The 8 key traits of a 'Best Place to Work'

December 12, 2018

    Editor's note: This popular story from the Daily Briefing's archives was republished on Feb. 19, 2020.

    By Clare Rizer, Senior Writer and Jackie Kimmell, Senior Analyst

    When organizations like Modern Healthcare, Glassdoor, and Forbes release their lists of the "Best Places to Work," people often scramble to see if their organization has been included, but upon seeing the answer, stop there. 

    7 conversations managers must have with employees

    But these lists can spark an important conversation about employee engagement and workplace satisfaction at your organization. So what truly makes a health care company a "Best Place to Work"? And how can your organization become one if it isn't already included on the list?

    To find out, we spoke to Advisory Board experts Sarah Rothenberger and Kate Vonderhaar, who explained the importance of building an workplace where employees feel valued, supported, and motivated. Read on to learn the strategies they suggest for organizations to drive employee engagement and created a coveted workplace environment. 

    The eight characteristics of an engaged workforce

    1. Baseline satisfiers

    To earn the right to truly engage your employees, you need to be meeting at least baseline performance in several fundamental aspects, including job security, compensation, and benefits. While such things do not necessarily have to be your organization's top strengths, they should at least be meeting a certain threshold.

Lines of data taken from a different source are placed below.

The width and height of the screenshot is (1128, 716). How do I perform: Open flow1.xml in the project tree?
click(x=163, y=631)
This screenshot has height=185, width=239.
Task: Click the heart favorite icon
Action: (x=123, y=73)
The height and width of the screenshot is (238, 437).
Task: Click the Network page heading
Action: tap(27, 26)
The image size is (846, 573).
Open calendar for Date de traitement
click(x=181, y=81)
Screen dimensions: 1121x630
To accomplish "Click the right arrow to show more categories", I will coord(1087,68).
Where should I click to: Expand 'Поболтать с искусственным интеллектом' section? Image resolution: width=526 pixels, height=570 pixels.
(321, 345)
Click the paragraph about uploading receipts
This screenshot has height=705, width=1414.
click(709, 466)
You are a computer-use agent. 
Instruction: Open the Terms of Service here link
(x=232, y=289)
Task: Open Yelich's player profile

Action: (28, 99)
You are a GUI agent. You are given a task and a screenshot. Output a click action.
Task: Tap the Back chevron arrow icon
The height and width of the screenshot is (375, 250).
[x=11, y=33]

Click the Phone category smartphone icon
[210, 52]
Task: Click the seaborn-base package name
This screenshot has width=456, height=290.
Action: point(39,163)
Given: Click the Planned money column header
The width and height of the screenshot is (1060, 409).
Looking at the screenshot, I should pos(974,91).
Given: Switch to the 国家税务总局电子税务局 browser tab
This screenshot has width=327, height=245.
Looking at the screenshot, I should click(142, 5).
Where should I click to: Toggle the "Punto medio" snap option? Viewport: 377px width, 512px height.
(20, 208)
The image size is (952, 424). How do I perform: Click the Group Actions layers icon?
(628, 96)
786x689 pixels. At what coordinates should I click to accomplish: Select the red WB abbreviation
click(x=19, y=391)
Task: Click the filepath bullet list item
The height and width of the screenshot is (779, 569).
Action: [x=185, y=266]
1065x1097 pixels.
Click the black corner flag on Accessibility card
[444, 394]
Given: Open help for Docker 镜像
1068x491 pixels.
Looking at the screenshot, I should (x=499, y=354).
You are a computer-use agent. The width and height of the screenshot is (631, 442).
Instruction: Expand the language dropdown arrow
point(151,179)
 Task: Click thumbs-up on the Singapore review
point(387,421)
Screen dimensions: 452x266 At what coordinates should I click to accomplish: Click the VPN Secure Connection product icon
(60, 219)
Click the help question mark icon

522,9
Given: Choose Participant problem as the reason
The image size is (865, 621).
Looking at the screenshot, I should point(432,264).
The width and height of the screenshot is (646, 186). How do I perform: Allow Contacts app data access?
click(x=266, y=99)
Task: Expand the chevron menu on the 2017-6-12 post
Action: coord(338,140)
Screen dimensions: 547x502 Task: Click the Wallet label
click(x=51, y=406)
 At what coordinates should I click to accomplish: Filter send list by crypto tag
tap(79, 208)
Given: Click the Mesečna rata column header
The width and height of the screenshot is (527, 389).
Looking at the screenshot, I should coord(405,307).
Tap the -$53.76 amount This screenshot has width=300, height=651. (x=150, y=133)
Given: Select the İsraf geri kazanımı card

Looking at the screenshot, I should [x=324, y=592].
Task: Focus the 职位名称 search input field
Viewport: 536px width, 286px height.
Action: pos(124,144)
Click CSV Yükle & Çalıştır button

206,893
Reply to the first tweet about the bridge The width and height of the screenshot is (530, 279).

    2. Communication and input

    Two-way communication is key. Employees need to not only feel they are receiving feedback from the top and that administration is not "hiding the ball," but they also need to feel they have an outlet for sharing their observations and ideas.

    Further, employees should feel that someone cares, meaning that mangers do not simply collect ideas and send them into a black hole. Rather, you must have a process for acknowledging them, and closing the feedback loop with staff so they know they were heard.

    For communication that comes from the top down, employees are looking to understand how and why decisions are made from the top. This doesn't mean that they are always searching for confirmation that leaders chose the "right" answer, but that they have a sense of how decisions are made in order to build their trust in leadership.

    For frontline staff in particular, our research has consistently highlighted the importance of encouraging staff to submit suggestions on how to overcome organizational challenges. We propose creating an idea progress board that allows staff and managers to vet and track potential process improvements daily (to learn more, read our study, the National Prescription for Nurse Engagement.)

    3. Feedback and recognition

    Employees have the right to know someone cares about them, both personally and professionally. From the start, expectations should be clear, so individuals understand what they are working toward and what they need to do to get there. Without this, employees and managers alike can become frustrated.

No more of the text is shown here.